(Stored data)
========================================================================
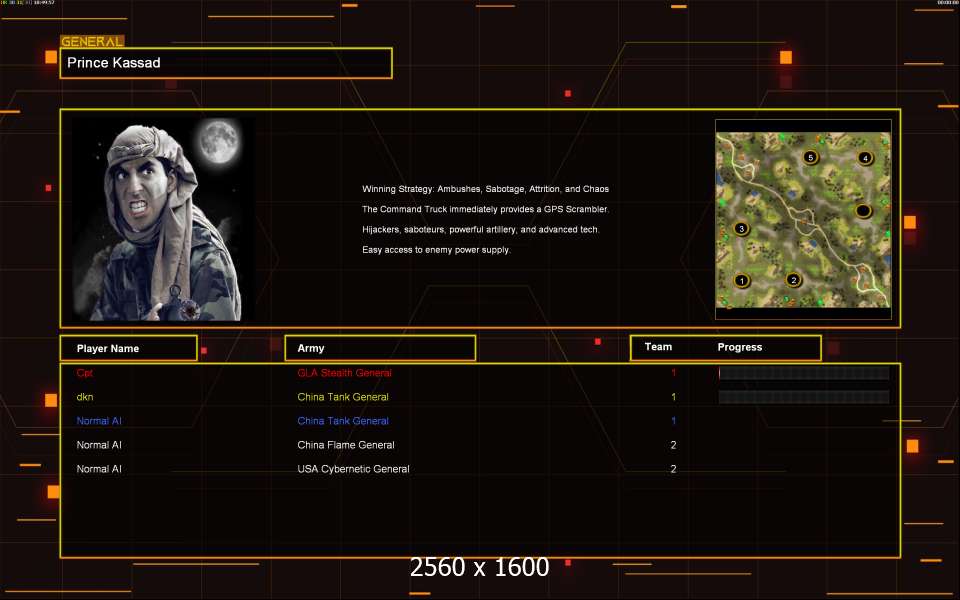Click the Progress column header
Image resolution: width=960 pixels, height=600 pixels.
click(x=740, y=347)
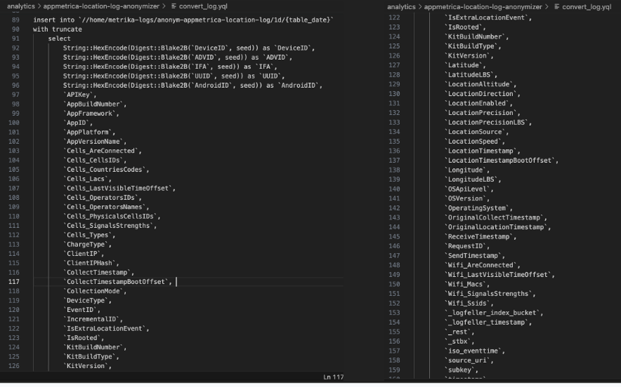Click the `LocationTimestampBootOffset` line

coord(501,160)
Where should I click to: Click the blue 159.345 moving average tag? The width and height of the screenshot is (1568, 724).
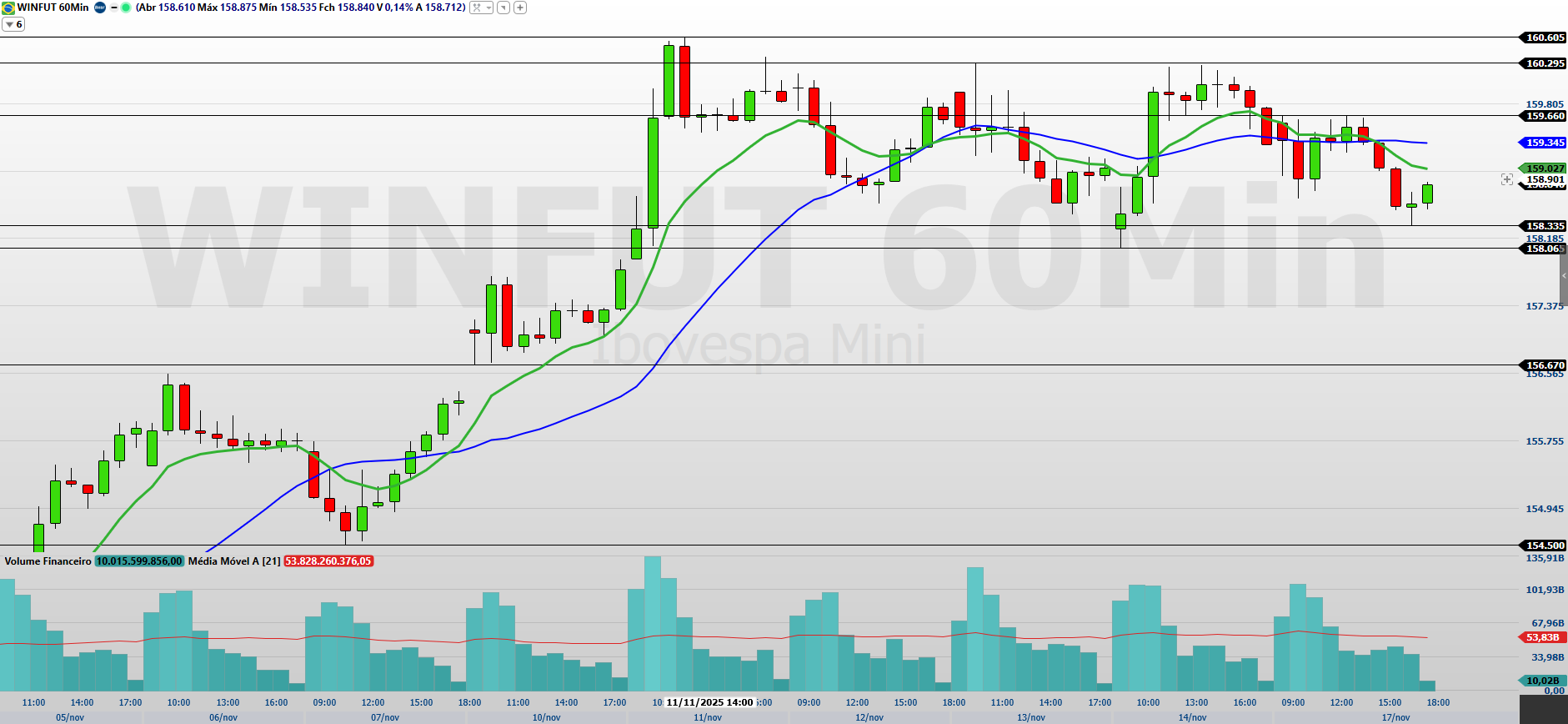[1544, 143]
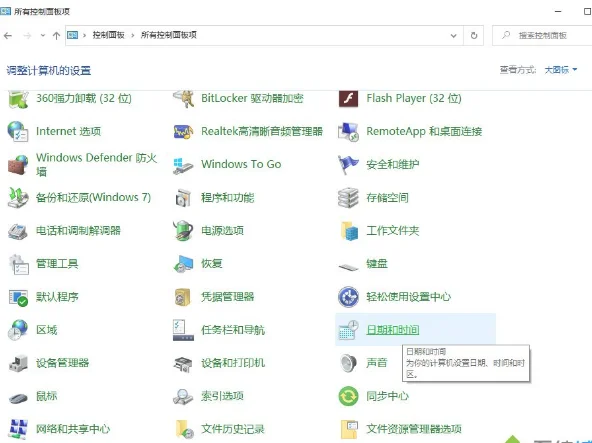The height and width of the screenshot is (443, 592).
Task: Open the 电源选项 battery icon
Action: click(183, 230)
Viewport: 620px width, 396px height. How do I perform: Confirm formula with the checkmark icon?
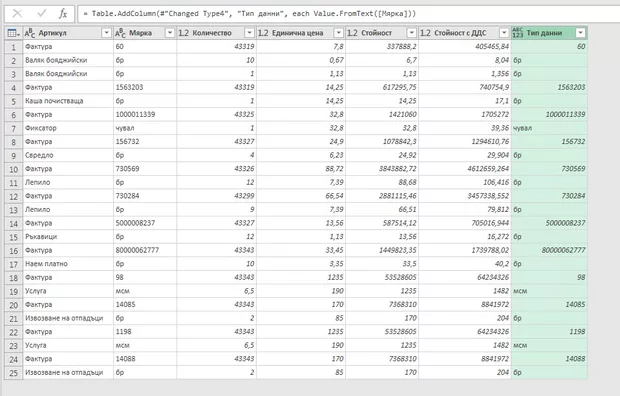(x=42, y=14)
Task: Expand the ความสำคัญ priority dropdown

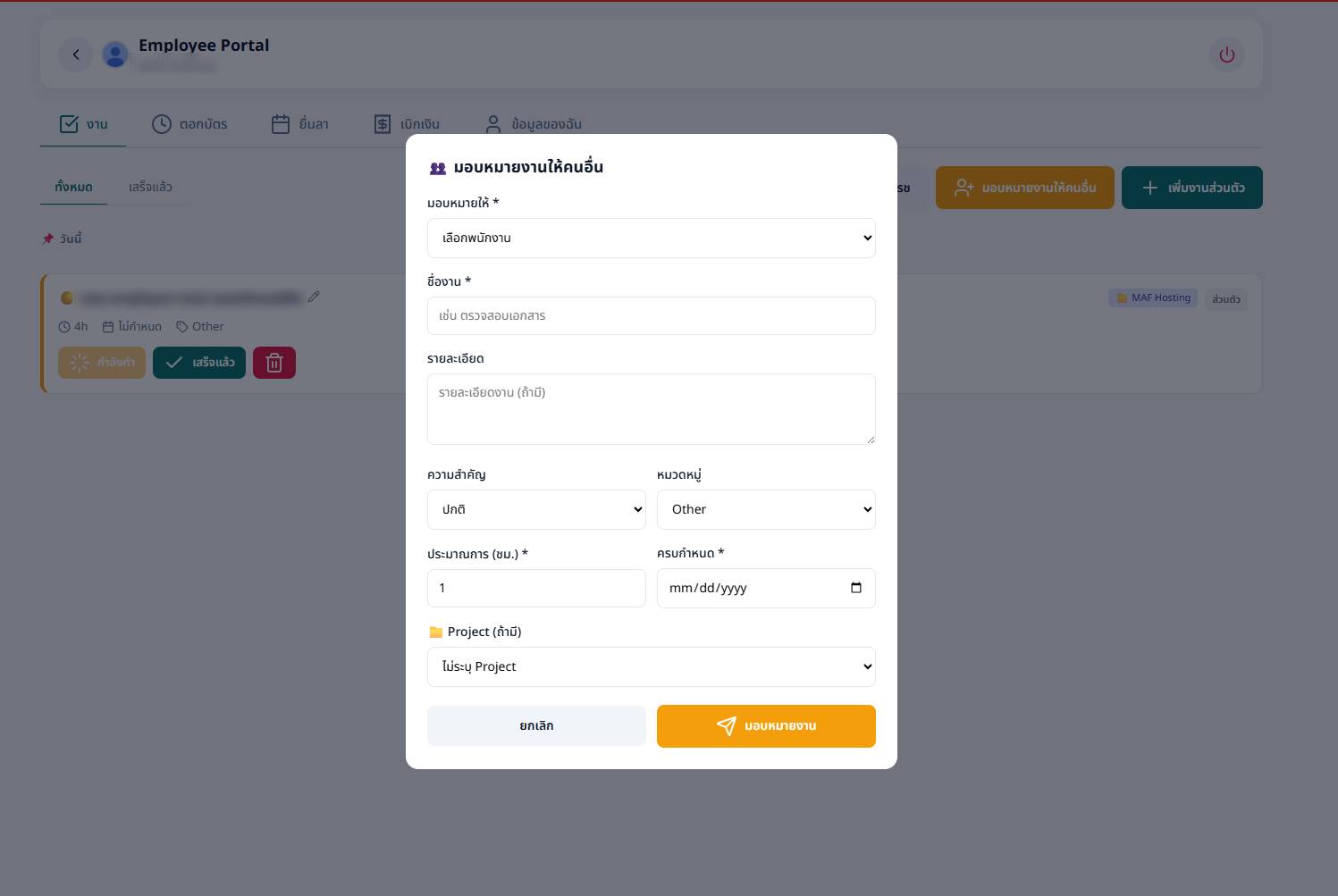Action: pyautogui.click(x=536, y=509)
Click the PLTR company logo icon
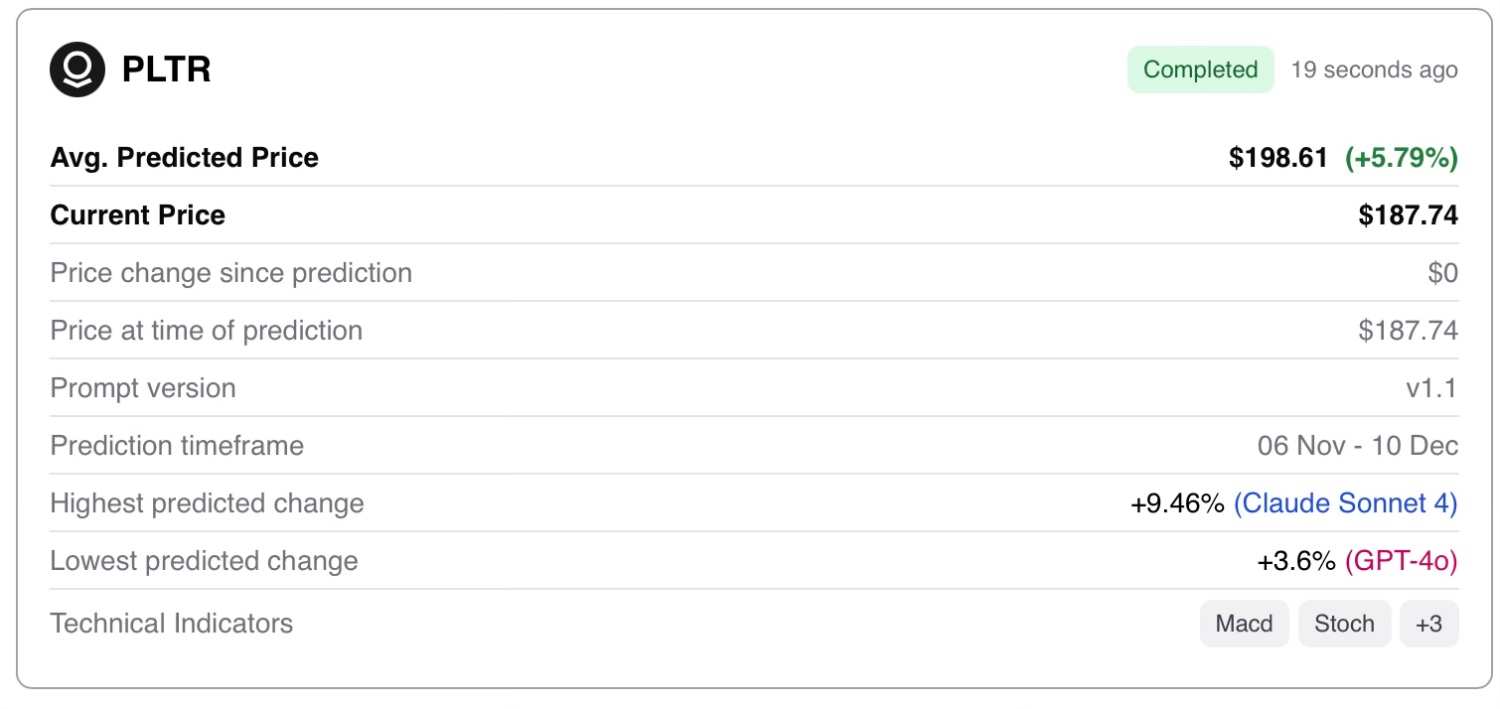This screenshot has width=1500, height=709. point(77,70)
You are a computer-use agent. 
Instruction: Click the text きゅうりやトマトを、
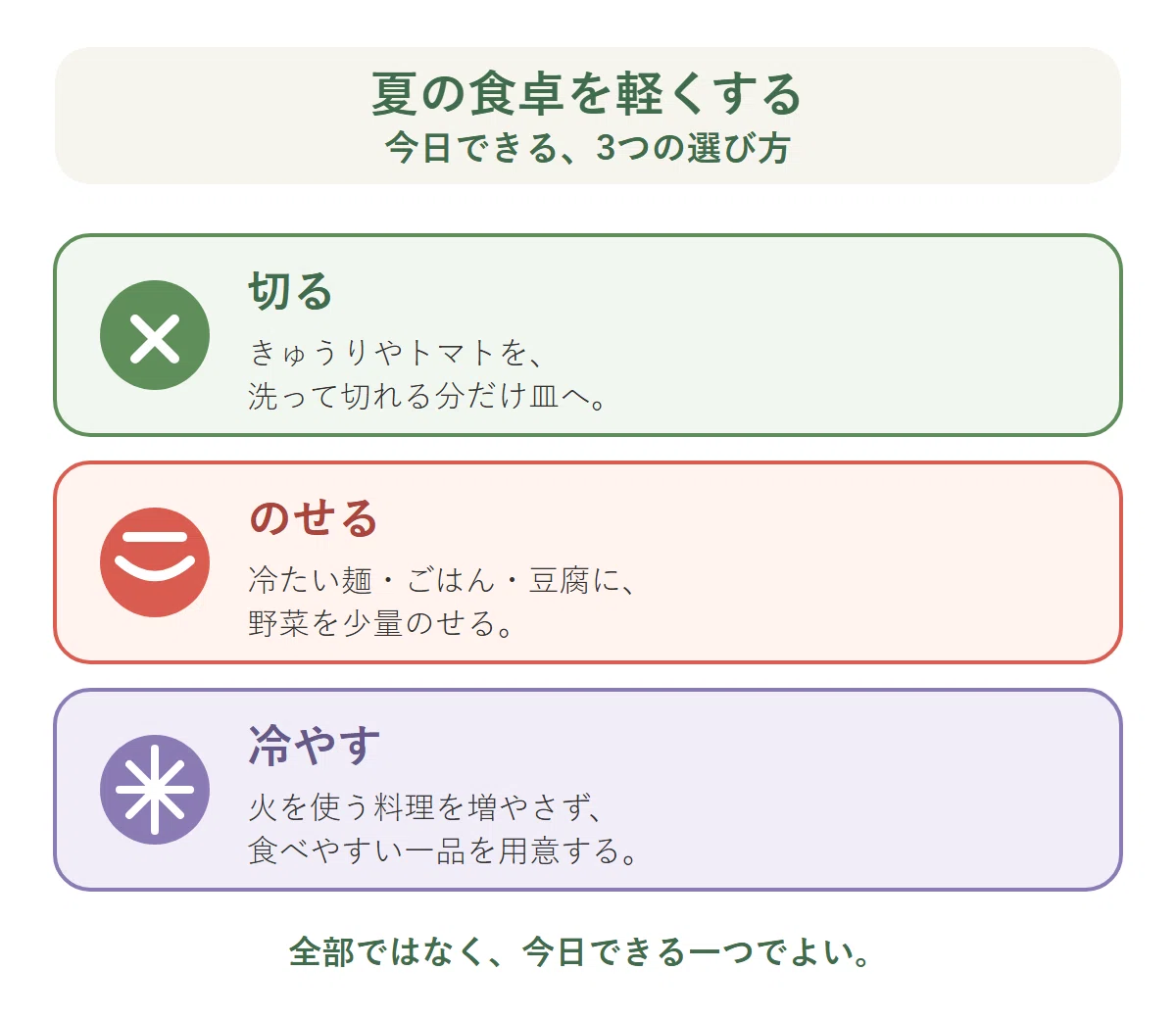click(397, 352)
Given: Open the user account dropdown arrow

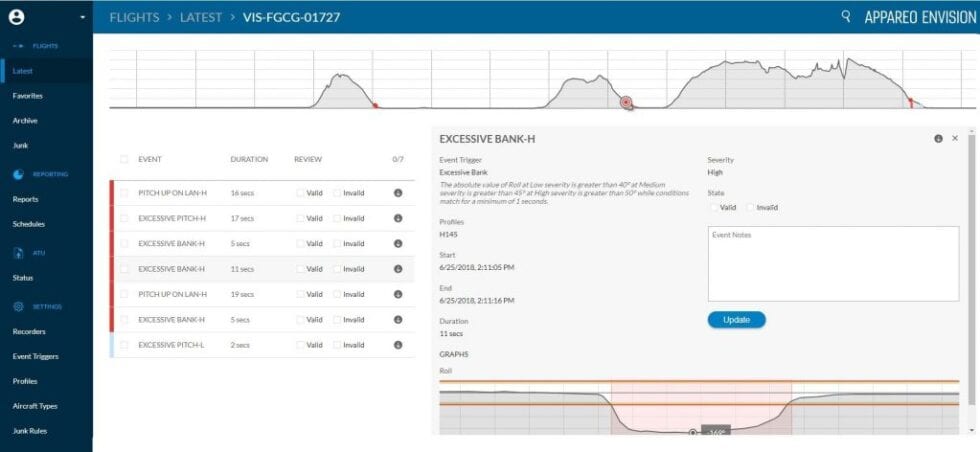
========================================================================
From the line containing "Instruction: Click the text きゅうりやトマトを、" down to the last line of the entries above, set down every line exactly. Omit all pictures.

» Completed exercise:
Instruction: Click the text きゅうりやトマトを、
click(397, 352)
Given: Open the user account dropdown arrow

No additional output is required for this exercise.